=== Begin Enclosure ===

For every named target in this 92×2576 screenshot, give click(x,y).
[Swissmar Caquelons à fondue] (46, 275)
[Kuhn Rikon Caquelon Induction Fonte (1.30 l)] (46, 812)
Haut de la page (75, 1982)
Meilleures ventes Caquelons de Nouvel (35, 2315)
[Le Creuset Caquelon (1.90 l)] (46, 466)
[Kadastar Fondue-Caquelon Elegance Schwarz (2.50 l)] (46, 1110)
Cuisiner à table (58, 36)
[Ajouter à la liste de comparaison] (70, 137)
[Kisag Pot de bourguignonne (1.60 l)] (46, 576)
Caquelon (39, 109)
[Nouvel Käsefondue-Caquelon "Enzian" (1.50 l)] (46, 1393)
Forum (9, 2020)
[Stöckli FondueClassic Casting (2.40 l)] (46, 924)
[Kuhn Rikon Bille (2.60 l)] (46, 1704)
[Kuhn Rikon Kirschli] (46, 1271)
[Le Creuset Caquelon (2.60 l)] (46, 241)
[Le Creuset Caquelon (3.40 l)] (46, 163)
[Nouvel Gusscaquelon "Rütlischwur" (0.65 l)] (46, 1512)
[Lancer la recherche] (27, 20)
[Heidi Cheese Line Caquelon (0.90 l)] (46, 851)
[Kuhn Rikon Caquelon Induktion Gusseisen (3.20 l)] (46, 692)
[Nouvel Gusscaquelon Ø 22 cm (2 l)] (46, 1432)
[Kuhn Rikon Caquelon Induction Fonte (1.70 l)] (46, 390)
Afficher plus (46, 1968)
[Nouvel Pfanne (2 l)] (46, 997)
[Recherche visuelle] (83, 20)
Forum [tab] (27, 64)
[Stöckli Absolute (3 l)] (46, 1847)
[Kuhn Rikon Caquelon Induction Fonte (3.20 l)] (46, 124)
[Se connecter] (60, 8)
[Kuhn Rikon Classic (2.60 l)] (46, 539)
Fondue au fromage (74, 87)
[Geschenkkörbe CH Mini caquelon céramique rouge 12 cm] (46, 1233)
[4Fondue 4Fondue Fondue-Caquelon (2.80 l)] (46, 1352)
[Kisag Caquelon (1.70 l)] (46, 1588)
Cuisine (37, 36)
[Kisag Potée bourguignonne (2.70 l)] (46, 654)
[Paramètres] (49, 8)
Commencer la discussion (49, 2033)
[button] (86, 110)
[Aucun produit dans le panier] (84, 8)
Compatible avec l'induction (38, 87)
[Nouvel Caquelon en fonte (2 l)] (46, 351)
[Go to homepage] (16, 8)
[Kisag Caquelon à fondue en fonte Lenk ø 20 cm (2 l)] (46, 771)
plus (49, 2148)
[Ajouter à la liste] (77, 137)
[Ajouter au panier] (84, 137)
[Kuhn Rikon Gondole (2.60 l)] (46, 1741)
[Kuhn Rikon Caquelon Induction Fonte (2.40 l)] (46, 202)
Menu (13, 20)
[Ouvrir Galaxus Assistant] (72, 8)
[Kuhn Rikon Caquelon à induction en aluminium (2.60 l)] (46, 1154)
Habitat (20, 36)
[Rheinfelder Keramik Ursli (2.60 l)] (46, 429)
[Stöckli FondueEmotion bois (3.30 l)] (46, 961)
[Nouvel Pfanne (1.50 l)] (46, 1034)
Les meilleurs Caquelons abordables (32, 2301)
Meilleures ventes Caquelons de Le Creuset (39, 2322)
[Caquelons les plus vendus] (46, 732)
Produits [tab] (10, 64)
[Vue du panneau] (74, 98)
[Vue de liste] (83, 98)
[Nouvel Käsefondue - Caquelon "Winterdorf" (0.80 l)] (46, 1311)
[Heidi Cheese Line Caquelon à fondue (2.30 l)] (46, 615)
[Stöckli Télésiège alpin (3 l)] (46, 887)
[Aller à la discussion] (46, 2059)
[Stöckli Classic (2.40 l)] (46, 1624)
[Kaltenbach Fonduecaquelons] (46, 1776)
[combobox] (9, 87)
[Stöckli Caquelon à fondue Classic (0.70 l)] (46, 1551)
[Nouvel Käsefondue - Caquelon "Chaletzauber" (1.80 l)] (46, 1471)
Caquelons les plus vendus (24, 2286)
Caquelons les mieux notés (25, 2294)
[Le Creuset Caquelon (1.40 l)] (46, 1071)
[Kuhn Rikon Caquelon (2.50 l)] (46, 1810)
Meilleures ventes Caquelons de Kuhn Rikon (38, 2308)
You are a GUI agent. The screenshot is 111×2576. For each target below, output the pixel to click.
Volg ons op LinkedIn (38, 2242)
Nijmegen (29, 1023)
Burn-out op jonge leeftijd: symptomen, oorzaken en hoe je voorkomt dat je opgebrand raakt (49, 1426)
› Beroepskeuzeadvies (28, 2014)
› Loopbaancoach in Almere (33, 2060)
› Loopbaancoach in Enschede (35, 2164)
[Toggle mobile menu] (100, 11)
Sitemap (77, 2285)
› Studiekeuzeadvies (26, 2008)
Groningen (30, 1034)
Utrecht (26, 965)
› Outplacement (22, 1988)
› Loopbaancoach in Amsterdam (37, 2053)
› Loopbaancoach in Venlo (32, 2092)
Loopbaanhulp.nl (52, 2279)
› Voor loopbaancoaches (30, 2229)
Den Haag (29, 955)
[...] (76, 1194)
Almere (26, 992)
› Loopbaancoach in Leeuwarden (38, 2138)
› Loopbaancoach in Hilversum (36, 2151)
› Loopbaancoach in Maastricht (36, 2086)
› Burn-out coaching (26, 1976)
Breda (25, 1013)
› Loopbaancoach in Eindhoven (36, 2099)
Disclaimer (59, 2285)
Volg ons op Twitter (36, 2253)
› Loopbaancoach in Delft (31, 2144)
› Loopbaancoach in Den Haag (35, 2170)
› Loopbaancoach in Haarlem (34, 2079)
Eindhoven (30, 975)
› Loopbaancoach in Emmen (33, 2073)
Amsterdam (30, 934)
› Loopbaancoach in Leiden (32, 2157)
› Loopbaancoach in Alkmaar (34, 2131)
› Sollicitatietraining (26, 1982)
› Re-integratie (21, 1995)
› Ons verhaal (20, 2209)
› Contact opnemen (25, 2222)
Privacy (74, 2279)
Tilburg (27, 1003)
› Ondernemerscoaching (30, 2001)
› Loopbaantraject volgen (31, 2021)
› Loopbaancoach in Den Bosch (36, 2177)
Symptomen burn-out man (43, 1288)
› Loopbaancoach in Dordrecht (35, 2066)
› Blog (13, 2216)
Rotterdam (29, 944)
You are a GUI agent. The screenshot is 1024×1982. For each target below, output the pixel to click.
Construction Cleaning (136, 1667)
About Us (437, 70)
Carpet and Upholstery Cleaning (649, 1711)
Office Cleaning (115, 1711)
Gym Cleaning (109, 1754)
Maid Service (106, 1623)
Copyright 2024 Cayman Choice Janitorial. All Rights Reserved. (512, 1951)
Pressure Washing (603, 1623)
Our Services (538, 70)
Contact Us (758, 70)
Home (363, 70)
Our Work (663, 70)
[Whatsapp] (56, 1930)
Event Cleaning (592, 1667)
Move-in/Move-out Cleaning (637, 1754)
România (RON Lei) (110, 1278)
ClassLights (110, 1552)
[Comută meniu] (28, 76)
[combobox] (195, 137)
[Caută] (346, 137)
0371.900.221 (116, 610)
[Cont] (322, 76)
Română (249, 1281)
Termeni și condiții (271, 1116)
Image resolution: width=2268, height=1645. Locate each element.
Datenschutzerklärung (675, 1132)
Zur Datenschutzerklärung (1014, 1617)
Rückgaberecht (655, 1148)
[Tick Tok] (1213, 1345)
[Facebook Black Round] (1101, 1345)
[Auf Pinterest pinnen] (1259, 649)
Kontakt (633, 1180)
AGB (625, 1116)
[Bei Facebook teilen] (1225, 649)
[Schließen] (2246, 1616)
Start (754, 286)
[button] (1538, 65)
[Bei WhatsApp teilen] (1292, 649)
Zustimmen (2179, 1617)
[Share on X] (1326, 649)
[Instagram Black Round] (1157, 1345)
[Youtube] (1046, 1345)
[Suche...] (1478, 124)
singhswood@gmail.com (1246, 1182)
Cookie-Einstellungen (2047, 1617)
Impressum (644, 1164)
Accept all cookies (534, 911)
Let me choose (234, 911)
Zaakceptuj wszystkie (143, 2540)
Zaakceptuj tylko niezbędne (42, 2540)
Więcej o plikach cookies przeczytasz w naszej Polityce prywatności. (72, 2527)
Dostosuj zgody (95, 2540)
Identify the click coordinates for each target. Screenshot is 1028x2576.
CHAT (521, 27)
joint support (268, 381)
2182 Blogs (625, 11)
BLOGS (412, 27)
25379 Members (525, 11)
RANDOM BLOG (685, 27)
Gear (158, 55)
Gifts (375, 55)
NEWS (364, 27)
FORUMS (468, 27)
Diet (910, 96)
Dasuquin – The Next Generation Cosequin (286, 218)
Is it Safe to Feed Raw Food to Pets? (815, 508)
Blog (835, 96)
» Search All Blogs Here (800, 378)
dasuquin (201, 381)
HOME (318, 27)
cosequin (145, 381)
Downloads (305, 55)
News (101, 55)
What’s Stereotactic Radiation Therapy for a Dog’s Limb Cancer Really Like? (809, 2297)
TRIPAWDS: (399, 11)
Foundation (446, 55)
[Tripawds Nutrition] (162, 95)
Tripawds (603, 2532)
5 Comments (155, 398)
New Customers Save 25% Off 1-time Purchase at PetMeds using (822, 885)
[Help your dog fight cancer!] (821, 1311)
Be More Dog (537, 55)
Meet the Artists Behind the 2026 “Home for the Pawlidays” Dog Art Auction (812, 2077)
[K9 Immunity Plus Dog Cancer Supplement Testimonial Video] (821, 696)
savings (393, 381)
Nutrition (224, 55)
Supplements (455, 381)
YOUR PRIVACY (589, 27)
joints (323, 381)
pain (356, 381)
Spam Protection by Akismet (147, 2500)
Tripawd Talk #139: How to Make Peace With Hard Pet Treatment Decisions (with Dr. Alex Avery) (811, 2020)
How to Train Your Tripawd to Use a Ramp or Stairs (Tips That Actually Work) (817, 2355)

=== End Enclosure ===

**Task description:** From the line holding "Więcej o plikach" through the final line of the data above, copy every line exactly as written. Include nothing else.

**Your response:**
Więcej o plikach cookies przeczytasz w naszej Polityce prywatności. (72, 2527)
Dostosuj zgody (95, 2540)
Identify the click coordinates for each target. Screenshot is 1028x2576.
CHAT (521, 27)
joint support (268, 381)
2182 Blogs (625, 11)
BLOGS (412, 27)
25379 Members (525, 11)
RANDOM BLOG (685, 27)
Gear (158, 55)
Gifts (375, 55)
NEWS (364, 27)
FORUMS (468, 27)
Diet (910, 96)
Dasuquin – The Next Generation Cosequin (286, 218)
Is it Safe to Feed Raw Food to Pets? (815, 508)
Blog (835, 96)
» Search All Blogs Here (800, 378)
dasuquin (201, 381)
HOME (318, 27)
cosequin (145, 381)
Downloads (305, 55)
News (101, 55)
What’s Stereotactic Radiation Therapy for a Dog’s Limb Cancer Really Like? (809, 2297)
TRIPAWDS: (399, 11)
Foundation (446, 55)
[Tripawds Nutrition] (162, 95)
Tripawds (603, 2532)
5 Comments (155, 398)
New Customers Save 25% Off 1-time Purchase at PetMeds using (822, 885)
[Help your dog fight cancer!] (821, 1311)
Be More Dog (537, 55)
Meet the Artists Behind the 2026 “Home for the Pawlidays” Dog Art Auction (812, 2077)
[K9 Immunity Plus Dog Cancer Supplement Testimonial Video] (821, 696)
savings (393, 381)
Nutrition (224, 55)
Supplements (455, 381)
YOUR PRIVACY (589, 27)
joints (323, 381)
pain (356, 381)
Spam Protection by Akismet (147, 2500)
Tripawd Talk #139: How to Make Peace With Hard Pet Treatment Decisions (with Dr. Alex Avery) (811, 2020)
How to Train Your Tripawd to Use a Ramp or Stairs (Tips That Actually Work) (817, 2355)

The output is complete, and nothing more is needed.